A 26-year-old mother of three named Diane will be one of Jamaica’s first “faces of HIV” next week when billboards and TV ads around the country show her cruising the aisles of a grocery store and dancing at a party. Diane won’t be revealing her last name, however, and she expects that parishioners at the church she attends will continue shying away from the holy water after her fingers have touched it.

Anti-HIV prejudice is famously fierce in the Caribbean island nation. “HIV is looked upon almost as leprosy was looked upon in biblical times,” says Herb Elliott, MD, who works at an HIV clinic in Kingston. The tension can be explosive, as it was last December when Steve Harvey was murdered for his AIDS work.

Advocates say the new government campaign featuring Diane—the first aimed at showing that positive people are just average folks—could well make a difference.
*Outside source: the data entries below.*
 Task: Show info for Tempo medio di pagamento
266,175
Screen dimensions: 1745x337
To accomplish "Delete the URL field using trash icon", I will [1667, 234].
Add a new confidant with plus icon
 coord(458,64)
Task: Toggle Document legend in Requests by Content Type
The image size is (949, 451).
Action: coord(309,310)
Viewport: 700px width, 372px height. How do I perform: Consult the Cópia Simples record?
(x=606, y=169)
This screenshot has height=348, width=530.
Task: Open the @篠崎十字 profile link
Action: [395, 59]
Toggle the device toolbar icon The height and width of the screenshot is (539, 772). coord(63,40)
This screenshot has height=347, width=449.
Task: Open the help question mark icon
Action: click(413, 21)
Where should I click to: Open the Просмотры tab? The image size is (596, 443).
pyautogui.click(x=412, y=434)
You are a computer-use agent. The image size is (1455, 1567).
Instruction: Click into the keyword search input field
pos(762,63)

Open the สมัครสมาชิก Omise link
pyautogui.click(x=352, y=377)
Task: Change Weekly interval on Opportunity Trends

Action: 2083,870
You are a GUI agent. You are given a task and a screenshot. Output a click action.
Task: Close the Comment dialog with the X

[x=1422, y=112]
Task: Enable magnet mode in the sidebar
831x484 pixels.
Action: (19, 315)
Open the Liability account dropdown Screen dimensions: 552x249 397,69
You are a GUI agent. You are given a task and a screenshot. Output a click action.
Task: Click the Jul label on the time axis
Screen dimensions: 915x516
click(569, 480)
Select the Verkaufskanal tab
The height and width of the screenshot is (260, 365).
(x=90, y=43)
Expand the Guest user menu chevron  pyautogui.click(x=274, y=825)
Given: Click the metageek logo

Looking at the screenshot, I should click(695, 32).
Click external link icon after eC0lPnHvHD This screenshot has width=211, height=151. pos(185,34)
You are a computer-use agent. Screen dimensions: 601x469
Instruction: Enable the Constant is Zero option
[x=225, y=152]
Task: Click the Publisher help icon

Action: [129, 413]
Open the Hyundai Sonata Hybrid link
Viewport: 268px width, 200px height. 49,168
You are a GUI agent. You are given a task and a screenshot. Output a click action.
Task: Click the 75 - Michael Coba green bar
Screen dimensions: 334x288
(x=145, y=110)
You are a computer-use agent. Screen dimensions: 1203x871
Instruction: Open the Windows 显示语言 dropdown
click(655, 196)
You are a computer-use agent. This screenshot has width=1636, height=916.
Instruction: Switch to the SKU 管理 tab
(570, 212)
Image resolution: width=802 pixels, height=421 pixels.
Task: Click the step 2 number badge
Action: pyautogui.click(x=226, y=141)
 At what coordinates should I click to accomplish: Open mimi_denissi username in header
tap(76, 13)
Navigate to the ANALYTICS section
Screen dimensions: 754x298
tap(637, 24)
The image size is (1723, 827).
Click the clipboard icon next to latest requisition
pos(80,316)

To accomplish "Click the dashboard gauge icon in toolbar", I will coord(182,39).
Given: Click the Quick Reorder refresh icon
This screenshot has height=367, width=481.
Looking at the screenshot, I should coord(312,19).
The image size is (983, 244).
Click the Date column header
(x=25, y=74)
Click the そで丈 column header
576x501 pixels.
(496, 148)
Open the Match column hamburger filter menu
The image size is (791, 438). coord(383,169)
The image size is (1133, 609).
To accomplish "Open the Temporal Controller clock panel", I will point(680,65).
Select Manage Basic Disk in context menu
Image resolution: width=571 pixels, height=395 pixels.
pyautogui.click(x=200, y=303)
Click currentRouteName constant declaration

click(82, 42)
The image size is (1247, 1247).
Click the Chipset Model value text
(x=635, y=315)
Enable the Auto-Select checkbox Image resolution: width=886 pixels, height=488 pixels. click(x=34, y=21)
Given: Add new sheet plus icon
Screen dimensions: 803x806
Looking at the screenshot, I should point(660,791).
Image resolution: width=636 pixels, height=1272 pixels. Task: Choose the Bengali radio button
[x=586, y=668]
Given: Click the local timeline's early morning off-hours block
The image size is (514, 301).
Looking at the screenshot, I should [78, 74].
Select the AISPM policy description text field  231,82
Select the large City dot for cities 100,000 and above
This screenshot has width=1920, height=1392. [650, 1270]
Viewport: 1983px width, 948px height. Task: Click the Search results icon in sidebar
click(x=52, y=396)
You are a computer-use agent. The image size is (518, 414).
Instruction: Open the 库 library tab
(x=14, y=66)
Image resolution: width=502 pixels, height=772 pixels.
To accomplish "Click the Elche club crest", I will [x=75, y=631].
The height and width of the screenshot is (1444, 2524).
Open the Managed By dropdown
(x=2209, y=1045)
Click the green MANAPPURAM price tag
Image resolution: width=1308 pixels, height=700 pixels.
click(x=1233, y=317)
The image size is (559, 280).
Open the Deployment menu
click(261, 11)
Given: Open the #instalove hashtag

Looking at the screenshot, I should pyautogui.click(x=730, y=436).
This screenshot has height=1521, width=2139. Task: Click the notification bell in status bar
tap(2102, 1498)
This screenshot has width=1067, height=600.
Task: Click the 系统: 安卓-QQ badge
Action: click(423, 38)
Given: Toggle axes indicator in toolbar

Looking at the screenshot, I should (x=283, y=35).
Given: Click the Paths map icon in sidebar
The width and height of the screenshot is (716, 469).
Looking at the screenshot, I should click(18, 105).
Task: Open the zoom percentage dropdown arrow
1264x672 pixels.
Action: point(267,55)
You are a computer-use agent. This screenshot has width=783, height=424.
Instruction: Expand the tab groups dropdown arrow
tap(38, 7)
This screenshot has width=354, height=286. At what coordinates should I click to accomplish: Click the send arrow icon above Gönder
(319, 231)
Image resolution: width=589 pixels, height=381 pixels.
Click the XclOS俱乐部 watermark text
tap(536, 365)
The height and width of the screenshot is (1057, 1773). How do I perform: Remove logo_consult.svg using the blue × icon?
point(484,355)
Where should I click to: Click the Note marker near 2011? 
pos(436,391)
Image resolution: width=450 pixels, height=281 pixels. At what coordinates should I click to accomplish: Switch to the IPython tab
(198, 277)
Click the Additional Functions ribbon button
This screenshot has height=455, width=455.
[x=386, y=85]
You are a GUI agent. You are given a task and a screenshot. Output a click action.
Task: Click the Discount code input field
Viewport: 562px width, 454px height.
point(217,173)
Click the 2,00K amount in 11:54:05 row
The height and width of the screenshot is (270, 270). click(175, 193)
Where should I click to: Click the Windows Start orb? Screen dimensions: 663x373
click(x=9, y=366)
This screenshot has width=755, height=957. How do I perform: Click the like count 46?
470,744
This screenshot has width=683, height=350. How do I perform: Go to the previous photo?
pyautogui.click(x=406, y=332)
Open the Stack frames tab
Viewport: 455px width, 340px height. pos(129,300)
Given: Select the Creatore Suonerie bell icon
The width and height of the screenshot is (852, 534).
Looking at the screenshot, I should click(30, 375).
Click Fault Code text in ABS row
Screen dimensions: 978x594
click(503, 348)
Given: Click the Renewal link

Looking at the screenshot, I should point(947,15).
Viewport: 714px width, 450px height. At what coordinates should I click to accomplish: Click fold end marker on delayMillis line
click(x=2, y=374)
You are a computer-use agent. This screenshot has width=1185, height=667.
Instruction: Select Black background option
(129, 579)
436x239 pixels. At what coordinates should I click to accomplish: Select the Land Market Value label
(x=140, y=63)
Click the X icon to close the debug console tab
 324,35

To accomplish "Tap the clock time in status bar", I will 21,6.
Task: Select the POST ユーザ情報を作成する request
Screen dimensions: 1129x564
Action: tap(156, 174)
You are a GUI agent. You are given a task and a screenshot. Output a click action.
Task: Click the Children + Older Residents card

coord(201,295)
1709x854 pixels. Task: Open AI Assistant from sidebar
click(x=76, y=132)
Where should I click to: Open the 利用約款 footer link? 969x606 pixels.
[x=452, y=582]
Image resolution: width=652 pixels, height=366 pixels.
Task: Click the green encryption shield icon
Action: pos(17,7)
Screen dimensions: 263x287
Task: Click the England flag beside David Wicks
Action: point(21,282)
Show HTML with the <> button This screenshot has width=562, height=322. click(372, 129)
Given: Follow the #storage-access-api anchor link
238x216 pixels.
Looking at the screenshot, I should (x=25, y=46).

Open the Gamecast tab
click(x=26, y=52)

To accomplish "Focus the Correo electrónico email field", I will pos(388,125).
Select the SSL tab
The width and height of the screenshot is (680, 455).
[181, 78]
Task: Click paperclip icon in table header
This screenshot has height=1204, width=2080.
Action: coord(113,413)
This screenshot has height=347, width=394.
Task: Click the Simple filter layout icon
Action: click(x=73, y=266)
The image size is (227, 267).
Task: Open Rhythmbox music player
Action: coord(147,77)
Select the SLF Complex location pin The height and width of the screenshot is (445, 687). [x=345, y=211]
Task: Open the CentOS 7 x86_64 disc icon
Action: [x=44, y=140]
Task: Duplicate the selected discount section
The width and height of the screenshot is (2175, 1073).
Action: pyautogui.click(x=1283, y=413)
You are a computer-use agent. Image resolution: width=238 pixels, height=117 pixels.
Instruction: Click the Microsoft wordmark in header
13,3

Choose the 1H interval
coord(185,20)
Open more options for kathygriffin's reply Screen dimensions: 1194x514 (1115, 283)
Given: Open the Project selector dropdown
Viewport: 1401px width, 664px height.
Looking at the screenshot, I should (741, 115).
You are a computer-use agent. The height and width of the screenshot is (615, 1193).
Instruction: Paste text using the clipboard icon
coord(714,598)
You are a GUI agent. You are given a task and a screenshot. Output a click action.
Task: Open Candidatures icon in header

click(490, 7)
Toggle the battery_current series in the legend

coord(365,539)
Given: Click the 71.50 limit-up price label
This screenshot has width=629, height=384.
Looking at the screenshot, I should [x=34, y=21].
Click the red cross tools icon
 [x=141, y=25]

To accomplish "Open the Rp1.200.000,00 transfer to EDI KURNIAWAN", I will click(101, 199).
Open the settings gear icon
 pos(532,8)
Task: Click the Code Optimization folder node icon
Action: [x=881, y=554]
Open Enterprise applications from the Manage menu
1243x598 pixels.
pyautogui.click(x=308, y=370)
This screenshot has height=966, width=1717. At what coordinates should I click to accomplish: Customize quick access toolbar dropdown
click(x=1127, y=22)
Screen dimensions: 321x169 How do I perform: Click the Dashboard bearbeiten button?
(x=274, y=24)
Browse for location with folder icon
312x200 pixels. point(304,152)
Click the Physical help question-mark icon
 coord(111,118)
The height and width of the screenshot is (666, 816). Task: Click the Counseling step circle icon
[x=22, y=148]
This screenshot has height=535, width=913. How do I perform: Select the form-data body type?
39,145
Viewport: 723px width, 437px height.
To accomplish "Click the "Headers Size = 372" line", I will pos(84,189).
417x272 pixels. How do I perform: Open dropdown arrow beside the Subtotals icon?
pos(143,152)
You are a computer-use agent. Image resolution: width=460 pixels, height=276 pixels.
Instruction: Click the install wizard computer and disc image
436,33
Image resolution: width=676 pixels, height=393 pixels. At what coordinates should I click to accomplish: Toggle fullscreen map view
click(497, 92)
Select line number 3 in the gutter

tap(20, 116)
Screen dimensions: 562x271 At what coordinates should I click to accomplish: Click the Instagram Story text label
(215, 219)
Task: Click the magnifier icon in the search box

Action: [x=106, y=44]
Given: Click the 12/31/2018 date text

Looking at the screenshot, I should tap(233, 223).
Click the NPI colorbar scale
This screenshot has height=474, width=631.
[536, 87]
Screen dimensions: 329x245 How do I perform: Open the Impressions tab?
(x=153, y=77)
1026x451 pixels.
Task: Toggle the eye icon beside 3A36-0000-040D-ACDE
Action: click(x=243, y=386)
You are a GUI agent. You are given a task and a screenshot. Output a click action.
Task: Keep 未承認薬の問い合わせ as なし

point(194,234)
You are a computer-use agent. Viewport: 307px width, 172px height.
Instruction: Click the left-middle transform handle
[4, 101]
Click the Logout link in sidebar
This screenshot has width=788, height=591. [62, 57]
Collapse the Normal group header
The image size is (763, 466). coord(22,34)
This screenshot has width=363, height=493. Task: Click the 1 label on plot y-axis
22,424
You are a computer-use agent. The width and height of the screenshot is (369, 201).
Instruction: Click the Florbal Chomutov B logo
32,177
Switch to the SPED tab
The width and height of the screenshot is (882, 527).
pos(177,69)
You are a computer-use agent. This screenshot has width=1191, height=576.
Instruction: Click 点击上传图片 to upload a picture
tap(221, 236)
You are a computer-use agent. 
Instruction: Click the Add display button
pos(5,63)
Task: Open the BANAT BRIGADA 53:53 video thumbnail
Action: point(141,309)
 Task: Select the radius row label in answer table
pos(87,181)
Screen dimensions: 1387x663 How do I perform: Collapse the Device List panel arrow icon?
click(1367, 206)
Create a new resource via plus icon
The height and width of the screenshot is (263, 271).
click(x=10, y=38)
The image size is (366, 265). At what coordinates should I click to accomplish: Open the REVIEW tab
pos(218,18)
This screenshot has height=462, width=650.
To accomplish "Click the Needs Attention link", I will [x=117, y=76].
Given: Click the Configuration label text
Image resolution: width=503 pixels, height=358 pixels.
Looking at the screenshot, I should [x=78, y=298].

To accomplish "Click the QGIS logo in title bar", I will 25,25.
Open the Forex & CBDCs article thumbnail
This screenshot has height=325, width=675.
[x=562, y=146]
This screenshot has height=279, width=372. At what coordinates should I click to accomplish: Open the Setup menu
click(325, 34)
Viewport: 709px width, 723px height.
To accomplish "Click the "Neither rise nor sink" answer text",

But they’re also waiting to see how a few recent events shake out.

In June, the National AIDS Committee was among a coalition of local groups that submitted a proposed charter to Parliament that would guarantee a right to health care and protection from discrimination based on health status. There’s been no word back yet.

Then just last week, a debate flared around the common practice of testing Jamaicans for HIV as a condition of employment or even while on the job. The Jamaican Employers’ Federation said employers “should reserve this right,” although the group’s reasoning was unclear and Executive Director Jacqueline Coke-Lloyd didn’t return POZ requests for an interview. AIDS advocates responded that there’s no medical basis for HIV screening. “Heart conditions can put an employee more at risk for illness than HIV,” according to Vivian Gray of the National AIDS Committee. “If you’re not testing for heart conditions, why test for HIV?”

Andrea McLean, executive director of Jamaica AIDS Support for Life, says she gets complaints all the time from people who have been fired for testing positive. “It undermines the country’s progress in HIV/AIDS and human rights,” she says, threatening to isolate positive people further—away from the treatment and care that many are already shy about accessing.

“Diane” went public in reaction to the shame and denial she saw around her. “The reason I decided to put myself on the line is that people in my community are positive, and they don’t know their status, and they need help,” she says.

She feels that simply showing one ordinary Jamaican going about her business—name or no name—will go a long way. “This is me. This is me,” her billboards will read. “I am truly positive.”